No training today. Decided to give my body a break.
Although, I haven’t trained today, I decided to go for a brisk one hour walk. Ended up walking around 5.5 kilometers, which is not bad.
Although my feet are full of blisters now, because of my new sneakers. Painful, but totally worth it! A rough estimate would be that I burned around 350-400 calories during that.
And here’s the view I witnessed today. I even came up with some inspirational and helpful text for it, because reasons.
What I ate today
Back to eggs, because I love them. Also, eggs are much easier to track, because I generally have an idea of how many calories is in one large egg. With oatmeal, or any other stuff you’d need food scales for better accuracy.
So this is 2 egg omelette, some cheese, ham, pickles (yes, pickles), 2 slices of rye bread and some cherry tomatoes on the side.
I am surprised that my omelette making skills have improved, probably because I am trying to do it for pictures. My omelette doesn’t usually turn out this ‘perfect’.
Lunch: 800 calories
It gets pretty boring posting the same meal over and over again, but what are you going to do? I am not going to prepare new meals every single day just to take a picture of it. I cooked a whole pot of rice and I need to finish it up, or it will go bad.
But, today I added some pickles, because I love them and I don’t understand people who don’t. Plus, two slices of seed bread. Careful though, 1 slice of such bread is almost 100 calories, so always make sure you read the nutritional label, because food can be deceiving.
And topped it off with some ajika, which is a very popular hot, spicy Georgian dip.
Dinner: 300 calories
Dinner, or should I say last meal of the day was vanilla quark with some sour cream to thin in out and… drumroll… raspberry jam (ran out of strawberry one)
Other snacks: 400-600 calories
Did some snacking on sandwiches between meals.

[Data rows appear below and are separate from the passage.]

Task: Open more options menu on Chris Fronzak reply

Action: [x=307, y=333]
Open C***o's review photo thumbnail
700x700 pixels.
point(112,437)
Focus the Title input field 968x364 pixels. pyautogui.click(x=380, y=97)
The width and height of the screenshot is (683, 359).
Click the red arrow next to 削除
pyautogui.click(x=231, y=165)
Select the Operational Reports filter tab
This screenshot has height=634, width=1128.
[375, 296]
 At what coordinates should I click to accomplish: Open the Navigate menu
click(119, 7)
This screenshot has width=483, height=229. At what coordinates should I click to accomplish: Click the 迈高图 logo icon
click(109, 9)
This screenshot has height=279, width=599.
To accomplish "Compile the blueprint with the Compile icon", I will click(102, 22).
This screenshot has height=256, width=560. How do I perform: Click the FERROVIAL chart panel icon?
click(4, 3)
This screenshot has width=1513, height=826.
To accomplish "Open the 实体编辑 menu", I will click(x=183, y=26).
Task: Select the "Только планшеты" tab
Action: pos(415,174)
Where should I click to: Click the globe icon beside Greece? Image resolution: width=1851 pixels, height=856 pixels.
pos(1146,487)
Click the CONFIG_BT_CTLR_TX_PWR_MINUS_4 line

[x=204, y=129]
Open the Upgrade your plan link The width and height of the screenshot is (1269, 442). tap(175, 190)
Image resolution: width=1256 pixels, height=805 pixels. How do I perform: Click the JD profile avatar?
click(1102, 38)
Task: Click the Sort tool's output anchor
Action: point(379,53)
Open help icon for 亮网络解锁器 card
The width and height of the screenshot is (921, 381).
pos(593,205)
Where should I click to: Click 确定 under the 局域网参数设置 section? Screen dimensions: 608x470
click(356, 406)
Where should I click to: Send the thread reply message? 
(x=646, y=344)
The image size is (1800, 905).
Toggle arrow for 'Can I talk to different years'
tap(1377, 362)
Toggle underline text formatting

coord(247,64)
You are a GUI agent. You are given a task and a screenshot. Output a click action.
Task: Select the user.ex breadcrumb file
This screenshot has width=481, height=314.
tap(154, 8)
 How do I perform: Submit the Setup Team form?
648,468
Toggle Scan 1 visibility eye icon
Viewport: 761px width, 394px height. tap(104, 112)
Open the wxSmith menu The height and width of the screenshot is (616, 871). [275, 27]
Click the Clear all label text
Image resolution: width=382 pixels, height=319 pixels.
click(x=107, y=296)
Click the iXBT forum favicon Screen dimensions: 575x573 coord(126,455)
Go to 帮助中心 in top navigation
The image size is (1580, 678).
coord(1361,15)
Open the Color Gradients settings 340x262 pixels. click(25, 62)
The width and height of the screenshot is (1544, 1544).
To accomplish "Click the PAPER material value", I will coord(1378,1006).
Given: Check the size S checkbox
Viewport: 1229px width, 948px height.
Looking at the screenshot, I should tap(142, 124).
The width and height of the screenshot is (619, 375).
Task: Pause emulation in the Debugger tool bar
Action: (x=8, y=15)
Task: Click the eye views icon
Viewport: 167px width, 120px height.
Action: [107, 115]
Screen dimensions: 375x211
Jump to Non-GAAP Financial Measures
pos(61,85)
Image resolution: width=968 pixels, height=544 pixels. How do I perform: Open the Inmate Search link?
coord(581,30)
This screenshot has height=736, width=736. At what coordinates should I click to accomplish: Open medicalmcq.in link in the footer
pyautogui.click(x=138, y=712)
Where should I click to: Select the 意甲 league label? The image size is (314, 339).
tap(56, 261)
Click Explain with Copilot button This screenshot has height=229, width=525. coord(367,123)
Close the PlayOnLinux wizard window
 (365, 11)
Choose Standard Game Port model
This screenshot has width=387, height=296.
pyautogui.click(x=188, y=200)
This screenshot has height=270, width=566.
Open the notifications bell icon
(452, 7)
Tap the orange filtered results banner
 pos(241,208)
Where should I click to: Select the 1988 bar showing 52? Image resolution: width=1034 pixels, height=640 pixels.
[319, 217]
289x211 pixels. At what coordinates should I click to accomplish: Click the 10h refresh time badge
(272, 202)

Drank a few cups of green tea with jasmine, because I read an article on how good green tea is. Green tea is probably way too overhyped like most food nowadays.
In a nutshell
All in all, was a decent day. Although, my caloric deficit (200-300 calories) seems to be not that significant, it’s still progress. Looking forward to jumping on the scale tomorrow. And looking to workout as well.